======== DATA SHOWN

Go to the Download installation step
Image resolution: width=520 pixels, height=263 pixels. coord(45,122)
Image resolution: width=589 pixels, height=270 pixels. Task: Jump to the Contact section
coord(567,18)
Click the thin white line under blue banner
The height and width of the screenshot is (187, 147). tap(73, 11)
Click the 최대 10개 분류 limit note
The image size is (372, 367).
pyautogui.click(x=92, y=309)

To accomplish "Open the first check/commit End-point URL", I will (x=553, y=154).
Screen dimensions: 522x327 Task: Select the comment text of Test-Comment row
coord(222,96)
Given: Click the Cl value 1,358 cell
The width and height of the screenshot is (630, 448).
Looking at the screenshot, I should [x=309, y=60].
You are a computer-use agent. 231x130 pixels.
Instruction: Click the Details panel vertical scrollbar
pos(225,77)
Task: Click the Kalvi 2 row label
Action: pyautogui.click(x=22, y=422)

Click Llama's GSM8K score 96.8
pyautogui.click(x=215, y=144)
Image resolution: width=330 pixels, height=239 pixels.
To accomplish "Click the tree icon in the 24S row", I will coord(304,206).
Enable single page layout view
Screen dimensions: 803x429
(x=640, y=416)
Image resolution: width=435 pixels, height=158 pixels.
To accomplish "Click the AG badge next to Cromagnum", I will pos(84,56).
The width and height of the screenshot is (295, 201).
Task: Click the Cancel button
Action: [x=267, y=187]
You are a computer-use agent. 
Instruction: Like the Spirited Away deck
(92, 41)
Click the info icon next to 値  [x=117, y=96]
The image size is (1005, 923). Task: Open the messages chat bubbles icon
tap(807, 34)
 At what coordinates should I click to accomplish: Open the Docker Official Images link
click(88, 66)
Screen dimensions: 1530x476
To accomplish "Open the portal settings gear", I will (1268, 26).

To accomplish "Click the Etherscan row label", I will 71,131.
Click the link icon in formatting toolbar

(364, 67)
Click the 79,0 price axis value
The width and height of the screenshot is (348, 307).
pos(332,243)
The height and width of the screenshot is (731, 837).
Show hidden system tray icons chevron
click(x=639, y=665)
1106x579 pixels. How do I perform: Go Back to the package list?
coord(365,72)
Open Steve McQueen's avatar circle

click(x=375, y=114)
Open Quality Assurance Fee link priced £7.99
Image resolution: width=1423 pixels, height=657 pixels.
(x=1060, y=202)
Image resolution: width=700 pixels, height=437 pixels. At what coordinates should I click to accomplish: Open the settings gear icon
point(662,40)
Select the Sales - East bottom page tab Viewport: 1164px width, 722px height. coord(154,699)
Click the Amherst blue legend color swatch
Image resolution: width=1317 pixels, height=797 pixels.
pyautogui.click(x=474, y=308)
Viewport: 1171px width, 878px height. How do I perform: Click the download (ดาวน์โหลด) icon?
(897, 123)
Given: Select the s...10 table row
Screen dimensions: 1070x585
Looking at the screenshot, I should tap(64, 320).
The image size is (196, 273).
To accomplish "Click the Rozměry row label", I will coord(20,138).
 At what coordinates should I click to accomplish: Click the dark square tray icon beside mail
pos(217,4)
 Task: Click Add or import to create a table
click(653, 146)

================

- _EXERCISE DESCRIPTION_
Only lines with the word "Given" go in the answer. Take them all from the entries above.

- _ANSWER SECTION_
Given: Click the Cl value 1,358 cell
Given: Select the s...10 table row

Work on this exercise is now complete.